→ Collected data entries:
========================
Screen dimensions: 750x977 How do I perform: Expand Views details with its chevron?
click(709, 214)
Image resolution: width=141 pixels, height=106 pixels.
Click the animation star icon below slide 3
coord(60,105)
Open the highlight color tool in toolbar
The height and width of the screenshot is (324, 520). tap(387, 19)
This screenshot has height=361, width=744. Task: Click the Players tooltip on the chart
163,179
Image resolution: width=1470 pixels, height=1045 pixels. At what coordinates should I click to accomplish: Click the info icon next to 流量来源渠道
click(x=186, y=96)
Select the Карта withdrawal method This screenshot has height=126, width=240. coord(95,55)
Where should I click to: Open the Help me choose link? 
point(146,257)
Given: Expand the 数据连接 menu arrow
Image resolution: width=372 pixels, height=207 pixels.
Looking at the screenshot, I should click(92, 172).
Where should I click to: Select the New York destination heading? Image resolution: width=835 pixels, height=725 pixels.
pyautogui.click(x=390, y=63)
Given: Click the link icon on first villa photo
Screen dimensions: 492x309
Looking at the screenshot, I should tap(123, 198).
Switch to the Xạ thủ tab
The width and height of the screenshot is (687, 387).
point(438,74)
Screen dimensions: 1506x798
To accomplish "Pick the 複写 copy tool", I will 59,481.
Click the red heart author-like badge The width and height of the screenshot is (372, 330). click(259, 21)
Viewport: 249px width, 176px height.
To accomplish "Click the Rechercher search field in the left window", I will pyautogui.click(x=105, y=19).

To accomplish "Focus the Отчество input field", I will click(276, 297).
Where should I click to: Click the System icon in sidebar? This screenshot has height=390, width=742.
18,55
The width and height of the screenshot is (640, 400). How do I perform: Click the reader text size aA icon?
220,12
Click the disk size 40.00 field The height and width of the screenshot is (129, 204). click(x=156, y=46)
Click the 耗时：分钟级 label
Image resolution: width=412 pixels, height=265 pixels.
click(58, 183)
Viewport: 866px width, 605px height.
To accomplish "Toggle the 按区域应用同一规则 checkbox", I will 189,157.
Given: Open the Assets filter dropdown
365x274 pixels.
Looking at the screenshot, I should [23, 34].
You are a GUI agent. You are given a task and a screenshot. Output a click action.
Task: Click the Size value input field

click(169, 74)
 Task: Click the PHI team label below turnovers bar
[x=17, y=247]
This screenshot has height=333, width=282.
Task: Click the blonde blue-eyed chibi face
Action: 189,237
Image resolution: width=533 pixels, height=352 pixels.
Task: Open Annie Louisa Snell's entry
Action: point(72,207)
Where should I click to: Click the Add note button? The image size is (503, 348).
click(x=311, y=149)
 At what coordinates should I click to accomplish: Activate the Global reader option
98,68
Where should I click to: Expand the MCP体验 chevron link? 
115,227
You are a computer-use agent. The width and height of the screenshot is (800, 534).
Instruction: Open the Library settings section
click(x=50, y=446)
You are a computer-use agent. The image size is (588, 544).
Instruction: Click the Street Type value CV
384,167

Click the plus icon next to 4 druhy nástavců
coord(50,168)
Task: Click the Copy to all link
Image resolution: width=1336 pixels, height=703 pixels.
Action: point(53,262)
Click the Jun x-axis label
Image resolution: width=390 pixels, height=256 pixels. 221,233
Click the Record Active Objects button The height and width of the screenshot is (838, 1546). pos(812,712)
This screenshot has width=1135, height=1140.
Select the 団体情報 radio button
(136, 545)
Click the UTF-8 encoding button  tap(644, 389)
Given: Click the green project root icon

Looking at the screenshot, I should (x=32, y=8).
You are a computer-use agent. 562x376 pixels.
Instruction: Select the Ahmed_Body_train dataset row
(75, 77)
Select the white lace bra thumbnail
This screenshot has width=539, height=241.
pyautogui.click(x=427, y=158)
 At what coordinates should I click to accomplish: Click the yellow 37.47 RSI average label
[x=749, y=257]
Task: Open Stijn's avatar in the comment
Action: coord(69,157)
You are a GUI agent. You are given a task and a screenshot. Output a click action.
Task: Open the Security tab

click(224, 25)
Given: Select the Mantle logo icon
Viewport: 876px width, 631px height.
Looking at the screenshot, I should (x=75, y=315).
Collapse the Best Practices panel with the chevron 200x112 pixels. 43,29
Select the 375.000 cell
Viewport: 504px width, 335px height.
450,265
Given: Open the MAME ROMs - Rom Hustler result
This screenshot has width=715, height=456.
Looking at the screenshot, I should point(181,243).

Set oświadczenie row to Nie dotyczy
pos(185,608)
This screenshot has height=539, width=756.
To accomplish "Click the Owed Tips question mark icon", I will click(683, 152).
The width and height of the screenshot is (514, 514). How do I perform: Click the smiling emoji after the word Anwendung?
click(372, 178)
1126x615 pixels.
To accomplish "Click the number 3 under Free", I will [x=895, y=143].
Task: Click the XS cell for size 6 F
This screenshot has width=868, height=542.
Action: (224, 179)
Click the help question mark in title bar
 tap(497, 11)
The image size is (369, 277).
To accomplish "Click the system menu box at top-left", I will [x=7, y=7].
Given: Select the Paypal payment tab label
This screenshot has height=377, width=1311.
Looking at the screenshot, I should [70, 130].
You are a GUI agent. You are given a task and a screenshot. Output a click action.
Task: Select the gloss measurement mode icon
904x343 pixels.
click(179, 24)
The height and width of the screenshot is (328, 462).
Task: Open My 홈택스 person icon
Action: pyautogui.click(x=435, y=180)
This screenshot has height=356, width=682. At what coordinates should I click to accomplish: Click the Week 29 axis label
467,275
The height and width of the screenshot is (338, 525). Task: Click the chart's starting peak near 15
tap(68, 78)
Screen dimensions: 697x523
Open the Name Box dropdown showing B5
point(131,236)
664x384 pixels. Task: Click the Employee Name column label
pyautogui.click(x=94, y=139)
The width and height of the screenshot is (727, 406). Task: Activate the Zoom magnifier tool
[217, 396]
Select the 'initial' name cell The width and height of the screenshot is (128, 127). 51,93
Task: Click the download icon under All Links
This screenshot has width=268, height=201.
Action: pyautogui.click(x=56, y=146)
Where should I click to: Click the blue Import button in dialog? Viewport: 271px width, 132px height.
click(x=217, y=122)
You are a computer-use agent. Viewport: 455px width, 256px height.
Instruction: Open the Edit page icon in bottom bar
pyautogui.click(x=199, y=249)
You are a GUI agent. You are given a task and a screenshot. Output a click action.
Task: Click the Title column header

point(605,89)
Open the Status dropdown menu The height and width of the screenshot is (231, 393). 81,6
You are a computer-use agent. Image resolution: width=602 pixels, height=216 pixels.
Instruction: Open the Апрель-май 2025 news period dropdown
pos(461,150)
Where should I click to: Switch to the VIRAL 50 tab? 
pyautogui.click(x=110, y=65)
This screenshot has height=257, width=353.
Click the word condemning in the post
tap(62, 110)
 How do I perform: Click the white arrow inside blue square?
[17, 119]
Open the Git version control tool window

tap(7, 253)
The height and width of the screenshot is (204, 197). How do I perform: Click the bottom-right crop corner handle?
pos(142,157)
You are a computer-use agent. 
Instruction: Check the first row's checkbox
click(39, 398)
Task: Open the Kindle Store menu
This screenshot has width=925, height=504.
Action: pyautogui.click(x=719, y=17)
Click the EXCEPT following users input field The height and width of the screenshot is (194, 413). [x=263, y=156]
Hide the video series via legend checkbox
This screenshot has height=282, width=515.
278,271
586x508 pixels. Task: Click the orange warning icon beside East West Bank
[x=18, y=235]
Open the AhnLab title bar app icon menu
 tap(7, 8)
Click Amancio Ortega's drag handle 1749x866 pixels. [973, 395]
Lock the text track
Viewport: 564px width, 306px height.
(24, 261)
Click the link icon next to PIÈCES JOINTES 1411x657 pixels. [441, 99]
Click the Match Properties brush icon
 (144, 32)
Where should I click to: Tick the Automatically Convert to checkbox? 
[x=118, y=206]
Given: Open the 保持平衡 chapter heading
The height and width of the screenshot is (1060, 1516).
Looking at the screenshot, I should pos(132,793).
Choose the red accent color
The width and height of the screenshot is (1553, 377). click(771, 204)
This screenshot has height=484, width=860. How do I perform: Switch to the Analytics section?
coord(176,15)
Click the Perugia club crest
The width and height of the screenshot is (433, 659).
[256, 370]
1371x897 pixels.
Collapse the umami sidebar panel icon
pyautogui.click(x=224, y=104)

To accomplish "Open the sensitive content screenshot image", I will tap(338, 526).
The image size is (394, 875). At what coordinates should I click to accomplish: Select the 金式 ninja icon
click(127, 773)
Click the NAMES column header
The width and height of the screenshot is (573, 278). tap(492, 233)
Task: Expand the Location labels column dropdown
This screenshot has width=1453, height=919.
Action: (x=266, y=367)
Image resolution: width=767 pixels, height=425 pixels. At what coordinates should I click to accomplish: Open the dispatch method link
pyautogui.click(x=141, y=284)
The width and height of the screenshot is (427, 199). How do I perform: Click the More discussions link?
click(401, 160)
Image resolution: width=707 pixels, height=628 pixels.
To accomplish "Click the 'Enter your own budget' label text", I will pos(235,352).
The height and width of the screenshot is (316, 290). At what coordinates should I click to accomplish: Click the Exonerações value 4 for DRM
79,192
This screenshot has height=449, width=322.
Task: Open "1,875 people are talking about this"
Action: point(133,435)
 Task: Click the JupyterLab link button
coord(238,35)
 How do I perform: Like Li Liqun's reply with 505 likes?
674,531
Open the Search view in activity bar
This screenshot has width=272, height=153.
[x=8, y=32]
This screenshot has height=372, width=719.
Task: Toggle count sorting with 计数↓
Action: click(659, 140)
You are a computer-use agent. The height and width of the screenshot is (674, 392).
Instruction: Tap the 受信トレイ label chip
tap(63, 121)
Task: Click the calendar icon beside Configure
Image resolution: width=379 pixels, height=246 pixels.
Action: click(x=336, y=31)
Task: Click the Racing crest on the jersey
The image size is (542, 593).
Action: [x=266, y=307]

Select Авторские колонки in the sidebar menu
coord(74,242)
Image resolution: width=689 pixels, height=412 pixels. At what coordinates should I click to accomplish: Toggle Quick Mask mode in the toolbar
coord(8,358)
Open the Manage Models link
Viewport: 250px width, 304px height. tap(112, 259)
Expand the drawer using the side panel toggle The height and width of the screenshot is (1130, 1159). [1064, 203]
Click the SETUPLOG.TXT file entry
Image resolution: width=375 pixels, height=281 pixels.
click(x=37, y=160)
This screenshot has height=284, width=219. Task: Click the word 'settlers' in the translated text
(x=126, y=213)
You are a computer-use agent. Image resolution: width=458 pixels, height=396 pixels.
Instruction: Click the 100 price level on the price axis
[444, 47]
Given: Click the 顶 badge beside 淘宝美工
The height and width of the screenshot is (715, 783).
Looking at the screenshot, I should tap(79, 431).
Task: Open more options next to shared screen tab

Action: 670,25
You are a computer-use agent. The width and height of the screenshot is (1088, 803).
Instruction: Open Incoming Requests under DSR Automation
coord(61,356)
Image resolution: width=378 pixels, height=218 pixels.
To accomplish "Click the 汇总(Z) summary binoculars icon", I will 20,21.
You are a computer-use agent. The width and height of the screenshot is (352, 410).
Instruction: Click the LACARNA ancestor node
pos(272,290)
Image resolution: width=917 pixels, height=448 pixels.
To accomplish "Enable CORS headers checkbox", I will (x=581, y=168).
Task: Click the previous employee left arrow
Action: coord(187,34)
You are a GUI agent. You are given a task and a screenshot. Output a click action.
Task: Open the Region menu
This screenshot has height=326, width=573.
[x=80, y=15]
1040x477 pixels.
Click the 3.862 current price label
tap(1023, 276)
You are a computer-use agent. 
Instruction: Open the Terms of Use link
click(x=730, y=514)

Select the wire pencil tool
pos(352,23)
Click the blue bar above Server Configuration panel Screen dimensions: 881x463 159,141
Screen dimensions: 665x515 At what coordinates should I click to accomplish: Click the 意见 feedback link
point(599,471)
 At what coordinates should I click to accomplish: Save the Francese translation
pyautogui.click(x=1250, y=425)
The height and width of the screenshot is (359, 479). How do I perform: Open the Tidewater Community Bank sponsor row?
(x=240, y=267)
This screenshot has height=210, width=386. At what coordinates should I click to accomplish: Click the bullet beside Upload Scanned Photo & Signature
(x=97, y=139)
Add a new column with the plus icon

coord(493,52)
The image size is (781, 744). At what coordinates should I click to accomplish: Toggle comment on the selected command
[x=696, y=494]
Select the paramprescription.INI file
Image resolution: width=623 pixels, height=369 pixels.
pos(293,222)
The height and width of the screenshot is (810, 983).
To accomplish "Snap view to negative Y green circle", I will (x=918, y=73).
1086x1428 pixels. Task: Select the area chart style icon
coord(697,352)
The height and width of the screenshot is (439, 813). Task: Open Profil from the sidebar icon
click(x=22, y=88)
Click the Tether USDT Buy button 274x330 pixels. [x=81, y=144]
========================
→ Exercise prompt: Set down nothing but the lines from the one containing "The height and width of the screenshot is (359, 479)." through the end of the entries above, exactly as written, both ends counted.

→ Your solution:
The height and width of the screenshot is (359, 479). How do I perform: Open the Tidewater Community Bank sponsor row?
(x=240, y=267)
This screenshot has height=210, width=386. At what coordinates should I click to accomplish: Click the bullet beside Upload Scanned Photo & Signature
(x=97, y=139)
Add a new column with the plus icon

coord(493,52)
The image size is (781, 744). At what coordinates should I click to accomplish: Toggle comment on the selected command
[x=696, y=494]
Select the paramprescription.INI file
Image resolution: width=623 pixels, height=369 pixels.
pos(293,222)
The height and width of the screenshot is (810, 983).
To accomplish "Snap view to negative Y green circle", I will (x=918, y=73).
1086x1428 pixels. Task: Select the area chart style icon
coord(697,352)
The height and width of the screenshot is (439, 813). Task: Open Profil from the sidebar icon
click(x=22, y=88)
Click the Tether USDT Buy button 274x330 pixels. [x=81, y=144]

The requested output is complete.